陈子骞吓了一跳:“什么不好了?难道你认识王家的人。”
荇儿摇头“不,只是和我一路来的镖队昨天护送镖车去王家,不知道他们有没有遇到危险。”
陈子骞当下道:“既然如此,事不宜迟,我们前去探问一下。”
荇儿感谢的看了看他:“谢谢陈大哥,我自己一人前去即可,若是耽搁了你的事情,却不大好。”
陈子骞道:“我不过是游山玩水,没什么重要的事情,灭门也是江湖中的大事件,若是不陪同你,我也会看看究竟的。”
荇儿想他行走江湖经验丰富,自己虽是担心,却一点主意也没有,若是得他陪同,一定会方便很多,也不再推辞,她心中着实担心,两人便匆匆离去。
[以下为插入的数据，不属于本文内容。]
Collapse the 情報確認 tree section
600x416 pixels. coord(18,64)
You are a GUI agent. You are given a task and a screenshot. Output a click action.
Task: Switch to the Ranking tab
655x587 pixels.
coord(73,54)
待赶到王家,那王家也是康水大户,府邸宽敞,朱漆大门,青石狮子,很是气派,此时却透着惨淡,门口青砖上隐隐的血迹,更让人看着心惊。官府的人封锁了王家,门外聚了很多百姓伸头张望,议论纷纷,荇儿心中挂念戚云汐,着急想往里闯,官差长刀一横,一把拦住她,喝道:“想干什么!”
荇儿忙道:“我有认识的人在里面。”
官差一把推开她,皱眉凶道:“什么认识的人,王家人都死光了。”
荇儿一听此言心中便慌了,刚想张口,陈子骞从她身后一闪出,向官差作了一揖,面带微笑,举止有礼:“这位官爷,我们认识昨天押镖来王家的镖队,想请问情况怎样。”
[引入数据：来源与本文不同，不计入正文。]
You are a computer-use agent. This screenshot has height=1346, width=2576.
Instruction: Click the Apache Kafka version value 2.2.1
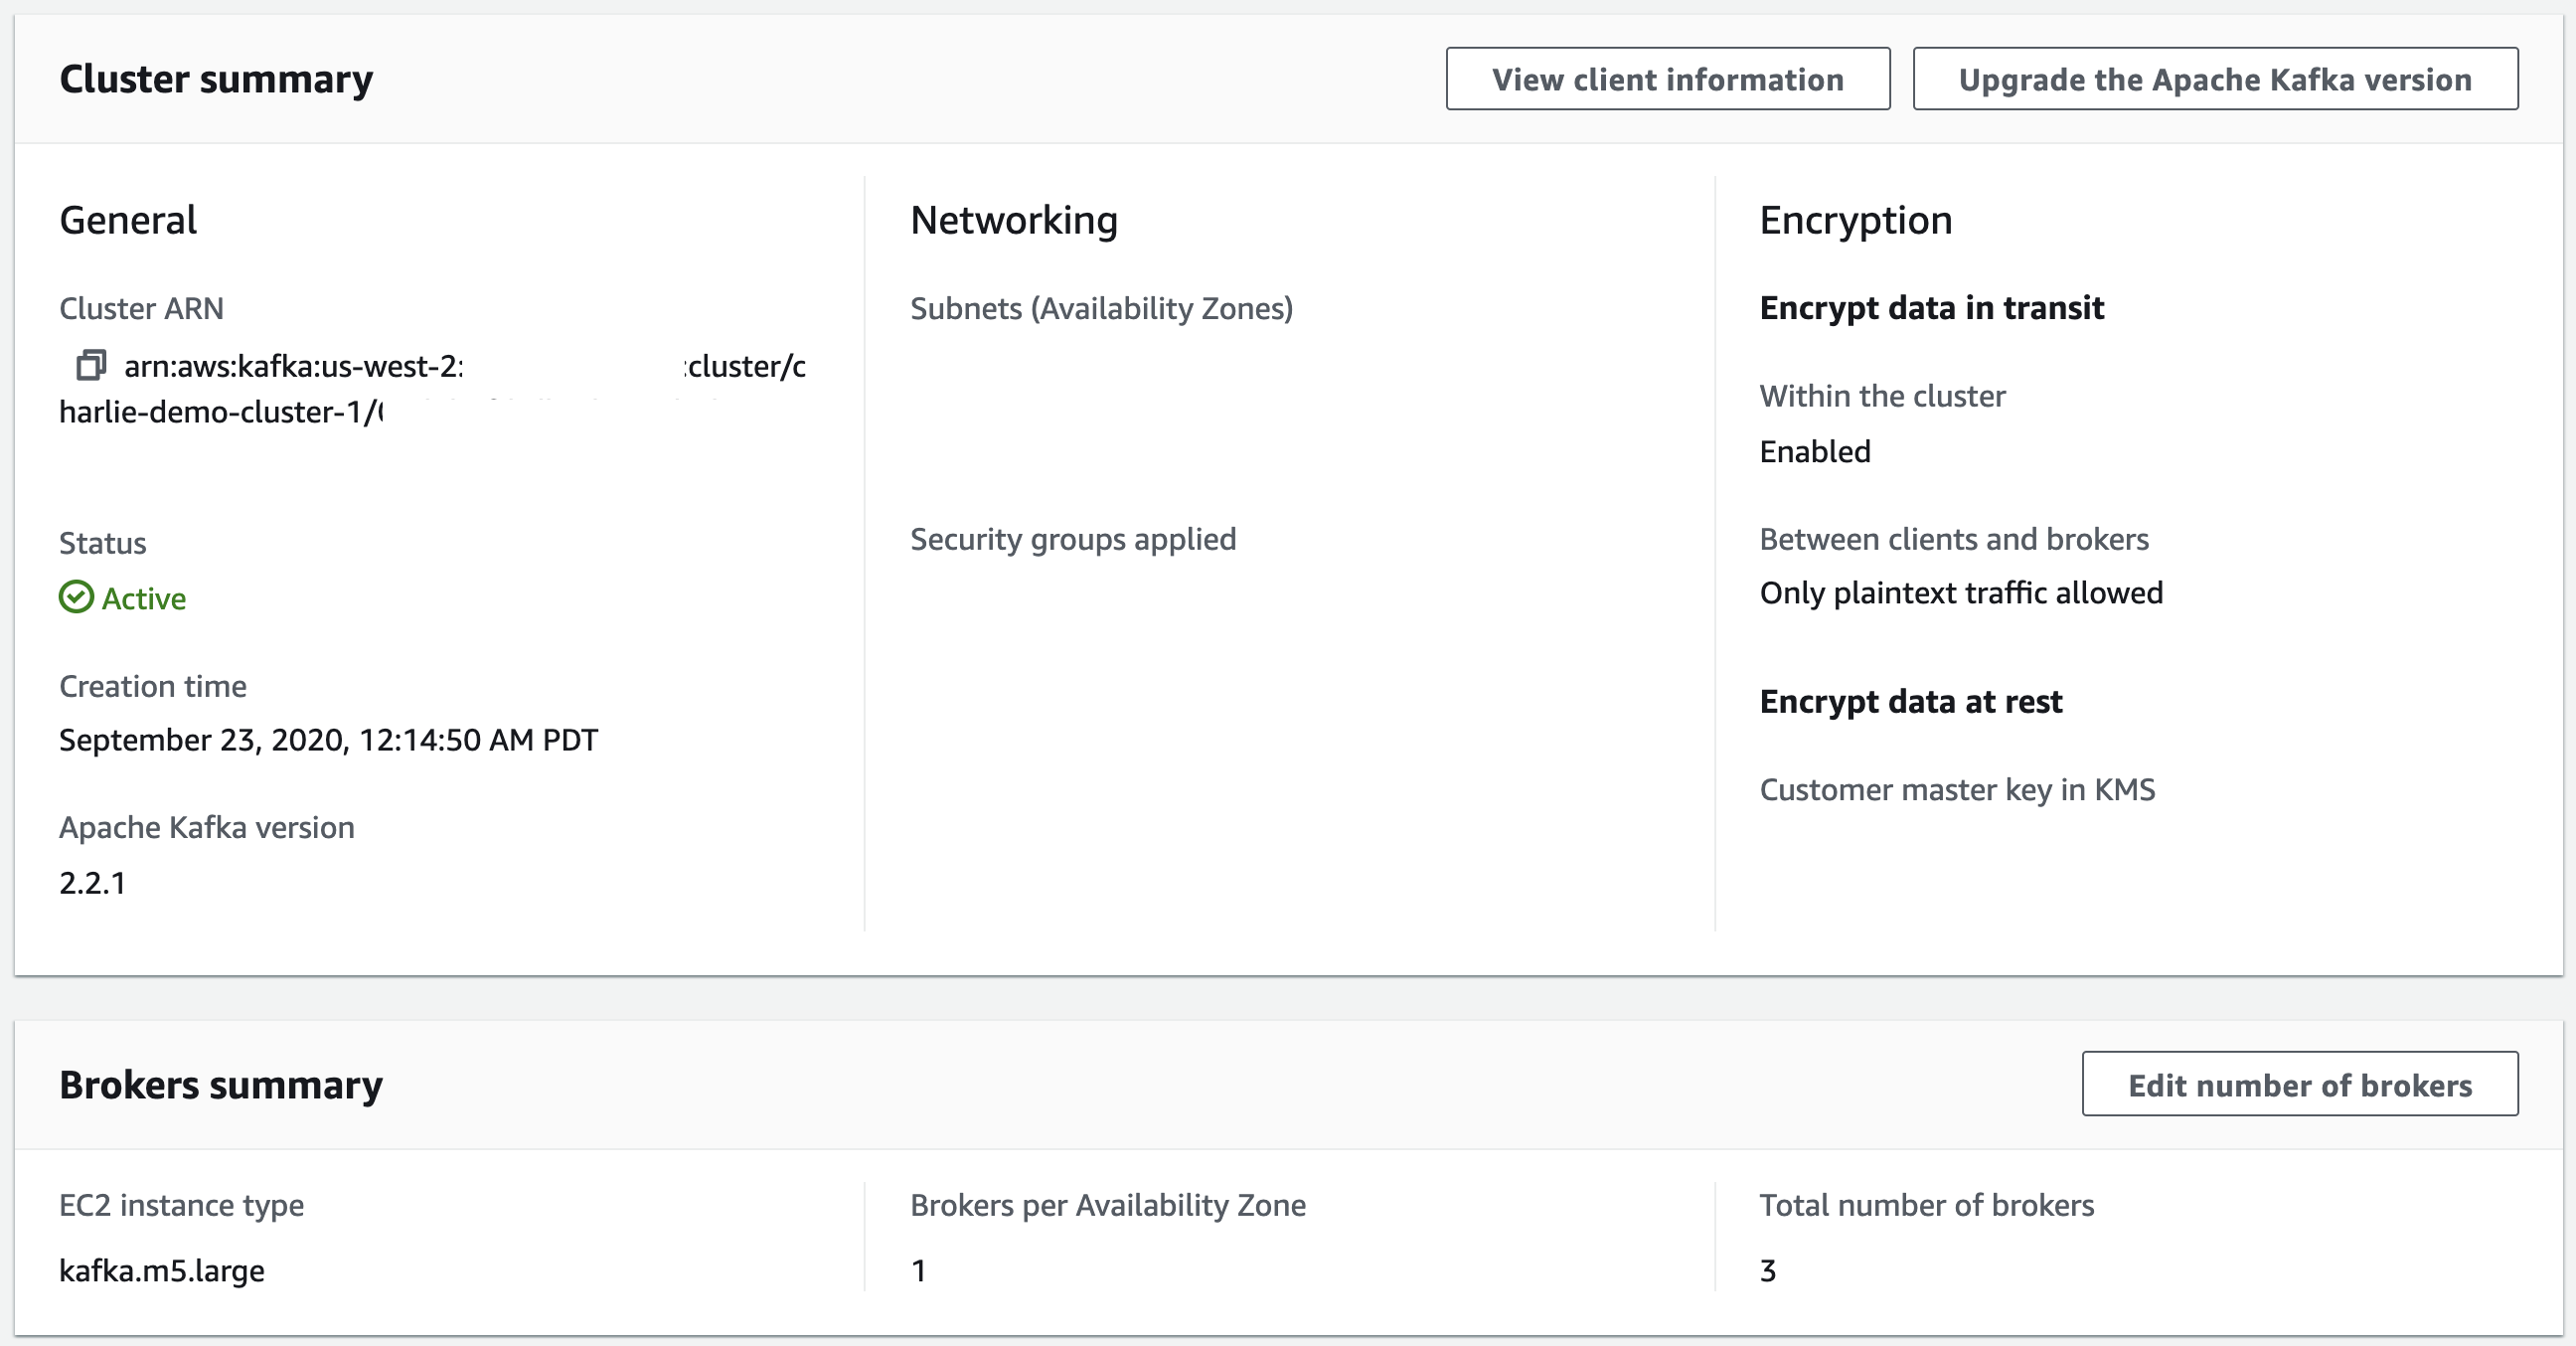pos(93,882)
官差上下打量了陈子骞一眼,见他衣饰不凡,像是个大家公子,态度便客气几分:“镖队的人倒是还活着,在里面受盘问呢。”
陈子骞从袖子里拿出了一锭银子,挡住了众人眼光,悄悄塞到官差手中:“既然如此,麻烦官爷通传一下。”官差看了看银子,两眼放了光,接了掂掂分量,脸上浮出了笑意:“你们叫什么,我好去通传。“
“水荇儿。“荇儿赶紧说,话音刚落,就看见陈子骞斜斜瞥过来的眼光。心道不好,一心急竟然忘了自己正男装顶着师兄的名。
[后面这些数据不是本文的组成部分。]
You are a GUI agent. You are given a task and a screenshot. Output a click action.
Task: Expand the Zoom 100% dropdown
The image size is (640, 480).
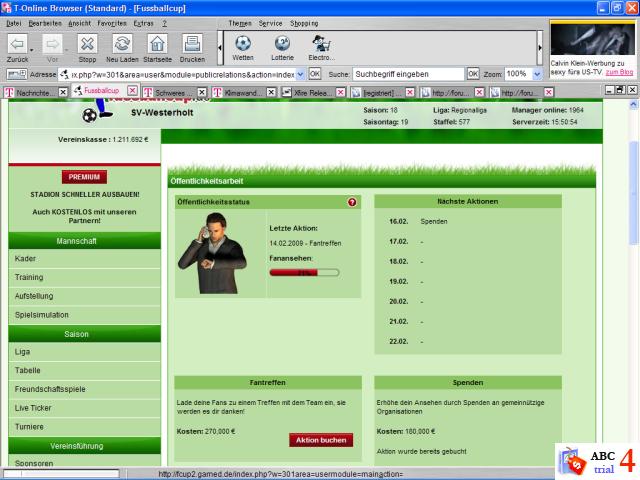[536, 74]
那官差转身走了之后,荇儿低头揉着衣袖,几分不好意思“陈大哥,我,我不是有意骗你的。”
陈子骞哈哈一笑:“你女扮男装的本领实在是不高强,我早看出来,只不过你不说我也不好揭穿,女孩子家,行走江湖扮作男子是方便一些的,不算诓我,你不用内疚。”
荇儿倍感失落,苦着脸:“我这装扮真的这么差劲。”
陈子骞点了点头:“若是想不被人认出,还是要在说话举止上多下点功夫。“
荇儿叹了一口气,又道:“还是陈大哥你有经验,一下就打发了那官差,他说镖局人没事,真是不幸中的万幸。”陈子骞说:“若是你朋友没事,那是最好,只是王家也是大家,这样被灭了门,不知何人所为,实在太过残忍。”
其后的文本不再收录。